• [Provided text]
++++++++++++++++++++
The reads were trimmed using Phred quality score 30 and base call accuracy of 99.9%. As a result, 1.35% of the reads were trimmed, which reduced the average read length by about 0.5 bp. Then, only reads with a minimum length of 180 bp were used for transcriptome assembly. Based on these reads two transcriptome de novo assemblies were generated using two programs - Trinity and CLC Genomics Workbench, respectively. The Trinity assembly was normalized to a maximum read coverage of 30X. This value is less than the Trinity default of 50X, but it is in agreement with a value of at least 30, which is recommended by the authors of this algorithm in the supplement (S4) to Haas et al.7 The CLC assembly was carried out with default settings considering a minimum unigene (contig) length of 200 bp. Assemblies from both softwares showed signs of inflation and overrepresentation (Table 2). The best results were obtained for the transcriptome assembled using the Trinity software. This assembly based on the filtered reads was annotated using Blast2GO Pro. MIcroSAtellite (MISA) identification online tool8 was used with default parameters to identify microsatellite loci (Summary of the microsatellite loci identified by the MISA tool in the Trinity assembly based on the filtered reads9) with di-, tri-, tetra-, penta- and hexanucleotide motifs in this Trinity assembly, and PCR primers (PCR primers designed for the microsatellite loci identified by the MISA tool in the Trinity assembly based on the filtered reads using Primer3 online tool9) were designed for these loci using the Primer3 tool.

Table 2 Summary statistics of two coast redwood transcriptome de novo assemblies generated using Trinity and CLC Genomics Workbench software considering only reads with a minimum length of 180 bp and contigs no less than 200 bp long, respectively.

Transcriptome functional annotation

Using blastx search with gilist taxid option for “Green plants” homologs were identified for the contigs of the Trinity assembly in the GenBank nr database. Then, the blastx output data were sorted out by the Blast2GO PRO program using the “Gene Ontology Mapping” function.
++++++++++++++++++++
Collected data entries
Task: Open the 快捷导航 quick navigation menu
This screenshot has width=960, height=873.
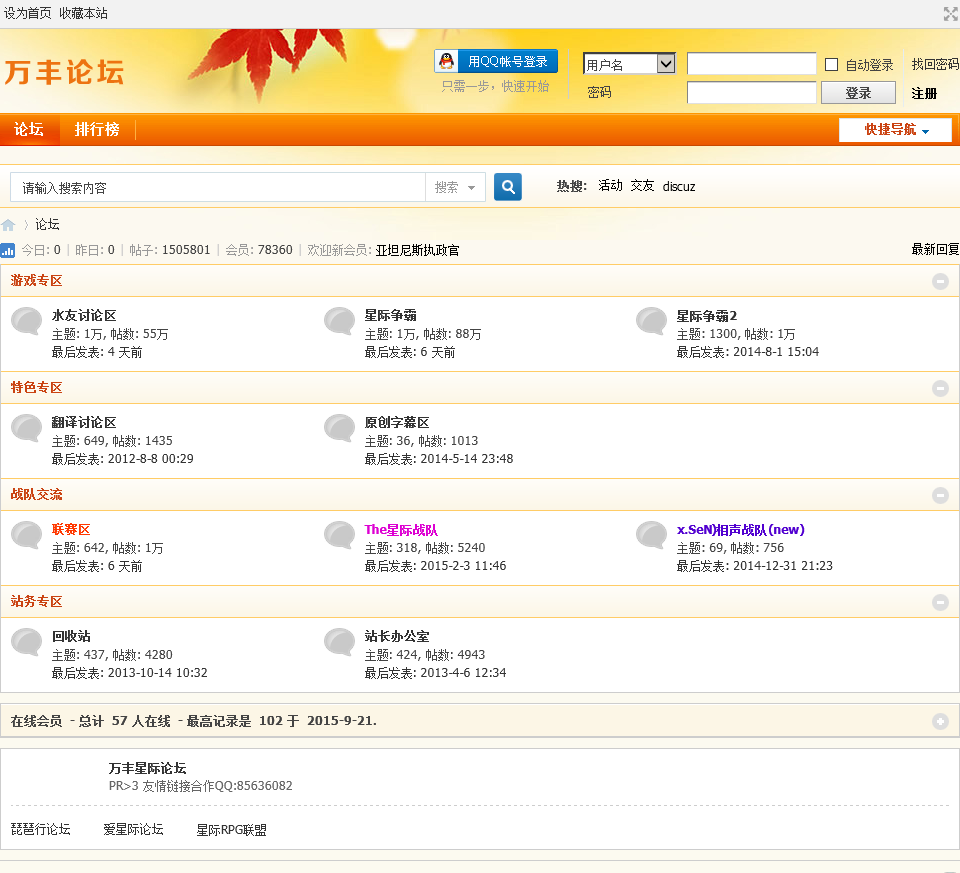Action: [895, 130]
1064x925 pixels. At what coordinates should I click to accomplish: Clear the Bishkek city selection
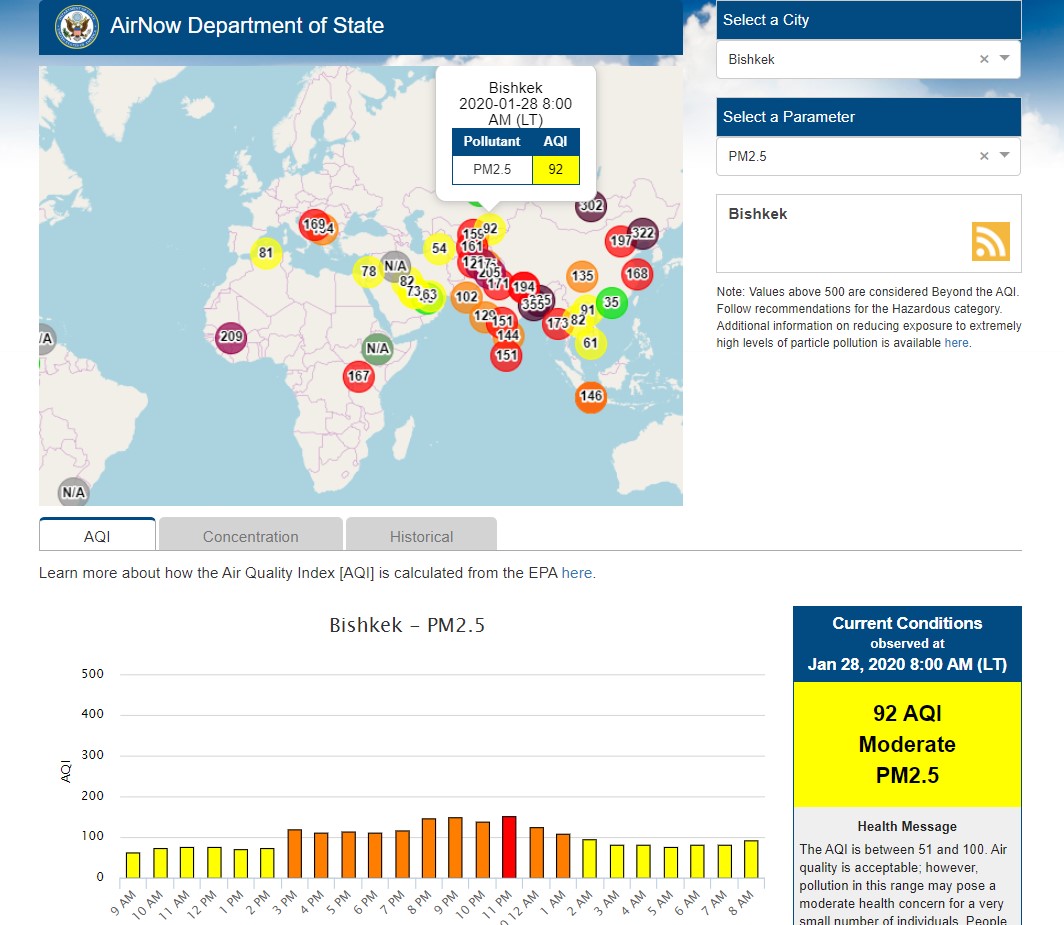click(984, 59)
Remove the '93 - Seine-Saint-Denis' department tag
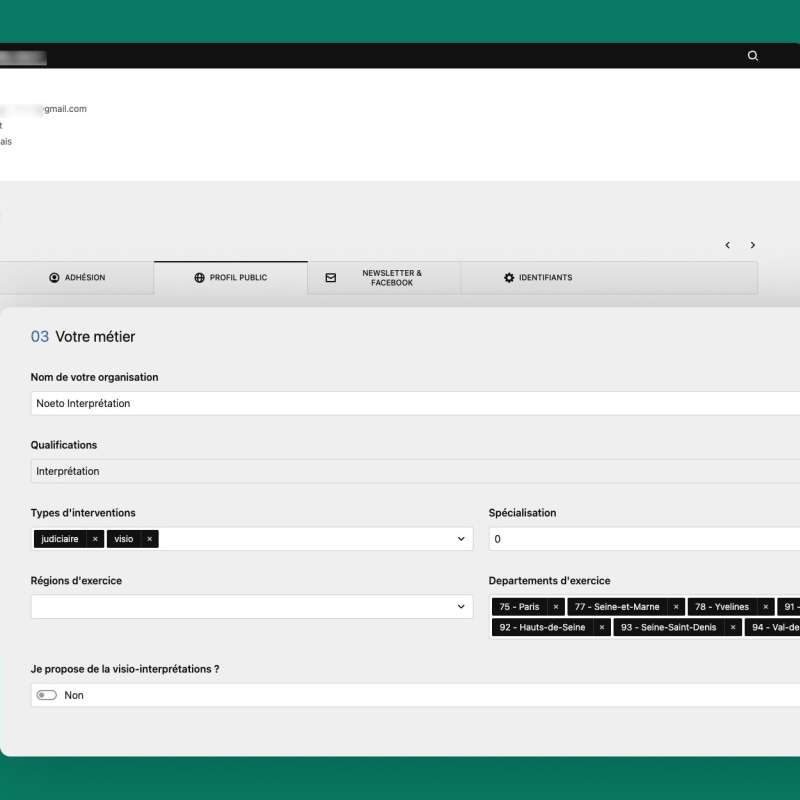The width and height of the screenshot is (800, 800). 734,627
++++++++++++++++++++
• [Directions]
a) In one to three sentences, explain why the transcriptome assembly text says the Trinity assembly was normalized to a maximum read coverage of 30X instead of the default.
b) Go on with the transcriptome assembly text from the point where it stops.
The items are not needed for the tasks.

• [Responses to the tasks]
a) The 30X value is lower than the Trinity default of 50X, but it matches the minimum of 30 that the algorithm's authors recommend in supplement S4 to Haas et al. The choice therefore follows the developers' own guidance.

b)
Data Records

The filtered and cleaned original RNA sequencing data have been deposited at the NCBI Sequence Read Archive under the SRA study accession SRP227297 (https://identifiers.org/ncbi/insdc.sra:SRP227297). The contigs for the Trinity10 and CLC11 transcriptome assemblies have been deposited as Transcriptome Shotgun Assembly (TSA) projects at DDBJ/EMBL/NCBI GenBank under the accession numbers GIBU00000000 (https://identifiers.org/ncbi/insdc:GIBU00000000) and GIDF00000000 (https://identifiers.org/ncbi/insdc:GIDF00000000), respectively. Functional annotation of the Trinity transcriptome assembly is available as a supplementary gff file at figshare (Functional annotation of the Trinity transcriptome assembly9). Summary of the microsatellite loci identified by the MISA tool in the Trinity assembly based on the filtered reads is available as a supplementary excel file at figshare (Summary of the microsatellite loci identified by the MISA tool in the Trinity assembly based on the filtered reads9). PCR primers designed for these microsatellite loci using Primer3 online tool are available as a supplementary excel file at figshare (PCR primers designed for the microsatellite loci identified by the MISA tool in the Trinity assembly based on the filtered reads using Primer3 online tool9).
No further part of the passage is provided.